MMPs, particularly MMP-2, are a group of zinc-dependent endopeptidases capable of degrading the extracellular matrix of the parenchymal and vascular basement membranes [23]. MMP-2 expression was found to be correlated with activation of extracellular signal-regulated kinase (ERK), with which EMMPRIN expression strongly correlates [24]. While fibroblasts normally constitutively express MMPs at low levels, dysregulated MMP expression and activation aids in cancer cell migration. It has been widely documented that tumorigenic cells expressing EMMPRIN induce MMP expression by neighboring fibroblasts [25, 26]. Of the MMPs induced by EMMPRIN, malignant progression has been most closely correlated with the expression of MMP-2 in several forms of cancer, and these increased levels are typically indicative of poor prognostic outcome [27]. Antibodies to EMMPRIN have potential anti-cancer therapeutic utility and have been shown to decrease MMP expression leading to an inhibition of tumor cell invasion [28]. In our series of patients with PCMM, statistic analysis shows that positive expression of EMMPRIN and MMP-2 in tumor cells has significant correlation with poor prognosis. These findings further confirm previous reports that EMMPRIN and MMP-2 immunoreactivities are most intense in the cells of the tumorous tissues and their positive expression shows the invasive potential and significant correlation with poor survival [29].
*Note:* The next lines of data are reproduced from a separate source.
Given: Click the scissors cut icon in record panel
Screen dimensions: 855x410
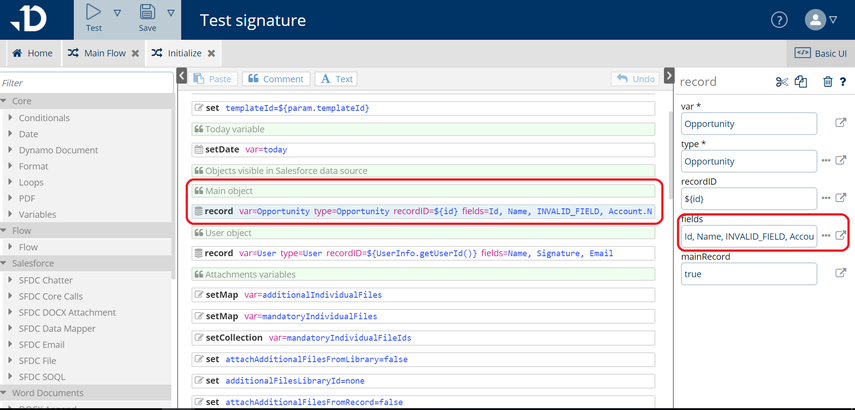Looking at the screenshot, I should pos(782,82).
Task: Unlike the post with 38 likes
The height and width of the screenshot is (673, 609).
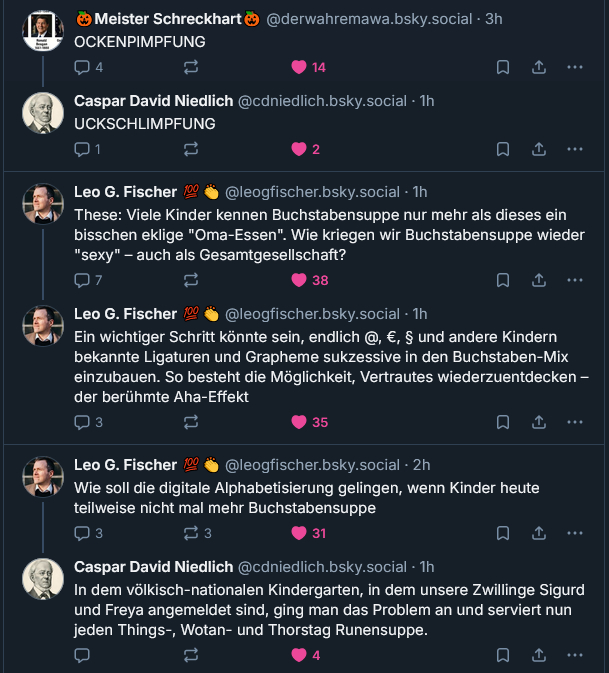Action: [x=298, y=280]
The present findings show that the co-expression of EMMPRIN and MMP-2, independent of other factors, is significantly associated with worse outcome in patients with PCMM. EMMPRIN/MMP-2 may be considered an important early prognostic marker, which may aid patient selection for adjuvant therapies and/or represent a valid target for treatment, as it appears to be related to the pathogenesis and progression of PCMM.